Mallory’s Arlington home is now full of her brother’s belongings. Mason was booked into the Tarrant County Jail on Christmas Eve for a drug charge. He died there three days later, at the age of 31.
Under the Sandra Bland Act, all in-custody deaths in Texas jails must be investigated by an outside law enforcement agency. But when Mallory spoke to KERA News and the Fort Worth Report in February, she said she didn’t know who — if anyone — was investigating her brother’s death.
“The lack of transparency is devastating. I mean, it’s just devastating, because you’re already grieving, and then you want answers, and you want to know why, and then you want to know how. And it’s just radio silence,” she said.
Mallory knew that in recent years, more than 25 deaths in Tarrant County custody were assigned to the Fort Worth Police Department. Officers never actually investigated those deaths.
The state’s jail watchdog agency, the Texas Commission on Jail Standards, admitted to missing the violations for years. Sheriff’s offices can do their own investigations, but a third-party investigation is still required.
Through a public records request, KERA News and the Fort Worth Report obtained copies of the sheriff’s office’s internal investigations and Fort Worth police’s reviews. The jail commission charged $515.25 for 3,400 pages of records.
The case files contain documents about 15 in-custody deaths where the Fort Worth Police Department was appointed as the independent investigator. These deaths took place from 2021 to 2023. Most of them were attributed to natural causes, like cancer, or accidents, like drug overdoses.
The jail commission withheld records for another 10 deaths, arguing they should not be released because the investigations were incomplete.
The records show Fort Worth police reviews came months — sometimes years — after the deaths. Detectives offered no substantive comments on either the death or the sheriff’s office’s internal investigations.
Fort Worth police made small corrections in three cases.
Otherwise, the review “finds this investigation to be consistent, thorough and complete,” the detective wrote. Police used the same language to close out each file.
Mason Yancy’s death is among the cases that remain open. His sister Mallory believes he died due to his diabetes, and that he didn’t get the medical care he needed in jail.
If the Tarrant County Sheriff’s Office failed to get a third-party investigation again, it could be declared noncompliant with the state’s minimum jail standards, the jail commission’s executive director, Brandon Wood, said last year. The designation, published in an online database, doesn’t come with fines.

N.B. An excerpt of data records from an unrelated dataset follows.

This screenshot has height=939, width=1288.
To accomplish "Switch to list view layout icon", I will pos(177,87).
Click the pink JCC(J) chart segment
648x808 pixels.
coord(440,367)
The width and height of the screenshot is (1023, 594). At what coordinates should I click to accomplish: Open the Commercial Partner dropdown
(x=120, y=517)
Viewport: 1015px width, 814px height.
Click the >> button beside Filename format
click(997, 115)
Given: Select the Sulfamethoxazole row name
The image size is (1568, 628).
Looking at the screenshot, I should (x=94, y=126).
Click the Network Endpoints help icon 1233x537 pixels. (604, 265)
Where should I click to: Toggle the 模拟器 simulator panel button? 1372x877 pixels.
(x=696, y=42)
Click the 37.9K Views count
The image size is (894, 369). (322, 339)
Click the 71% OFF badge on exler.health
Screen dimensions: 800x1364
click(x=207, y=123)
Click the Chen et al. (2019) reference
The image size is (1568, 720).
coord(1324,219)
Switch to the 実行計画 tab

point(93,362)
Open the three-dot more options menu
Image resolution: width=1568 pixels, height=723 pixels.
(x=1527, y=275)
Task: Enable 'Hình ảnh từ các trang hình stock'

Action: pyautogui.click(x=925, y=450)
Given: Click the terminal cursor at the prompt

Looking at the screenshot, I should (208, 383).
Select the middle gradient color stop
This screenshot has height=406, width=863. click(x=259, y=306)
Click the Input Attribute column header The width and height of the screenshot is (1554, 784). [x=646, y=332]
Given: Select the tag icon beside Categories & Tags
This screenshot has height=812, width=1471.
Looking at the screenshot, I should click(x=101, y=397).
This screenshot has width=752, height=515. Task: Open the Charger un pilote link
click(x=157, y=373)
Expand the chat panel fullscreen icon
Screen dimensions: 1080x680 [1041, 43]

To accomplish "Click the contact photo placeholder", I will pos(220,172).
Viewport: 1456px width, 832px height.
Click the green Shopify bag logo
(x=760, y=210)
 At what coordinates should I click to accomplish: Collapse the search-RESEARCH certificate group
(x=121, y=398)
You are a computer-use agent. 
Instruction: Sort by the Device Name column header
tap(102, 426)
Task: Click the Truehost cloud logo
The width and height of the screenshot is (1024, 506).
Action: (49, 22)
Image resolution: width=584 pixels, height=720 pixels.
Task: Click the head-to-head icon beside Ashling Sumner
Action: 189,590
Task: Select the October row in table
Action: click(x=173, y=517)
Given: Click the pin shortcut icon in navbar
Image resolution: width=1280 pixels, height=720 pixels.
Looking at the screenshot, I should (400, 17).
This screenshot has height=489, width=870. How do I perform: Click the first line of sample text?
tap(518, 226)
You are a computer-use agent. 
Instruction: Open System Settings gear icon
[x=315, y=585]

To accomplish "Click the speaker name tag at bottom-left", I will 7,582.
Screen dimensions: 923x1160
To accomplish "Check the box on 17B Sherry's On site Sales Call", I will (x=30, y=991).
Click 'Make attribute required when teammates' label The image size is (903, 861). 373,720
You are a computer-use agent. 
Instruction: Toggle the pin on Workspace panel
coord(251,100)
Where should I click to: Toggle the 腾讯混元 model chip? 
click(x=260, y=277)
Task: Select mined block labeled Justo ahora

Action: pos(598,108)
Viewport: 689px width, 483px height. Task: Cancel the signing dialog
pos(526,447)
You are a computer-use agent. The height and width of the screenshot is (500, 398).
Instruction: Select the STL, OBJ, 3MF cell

But, in a follow-up interview in January, Wood revealed an apparent loophole in the law.
Sheriff’s offices pick an outside law enforcement agency to investigate deaths, but if that investigation doesn’t happen, there’s nothing the state can do, he said.
“I could write a strongly worded letter to Fort Worth PD, perhaps, but there’s no repercussions,” Wood said. “There’s no penalty outlined in statute for an appointed agency if they do not conduct that outside investigation.”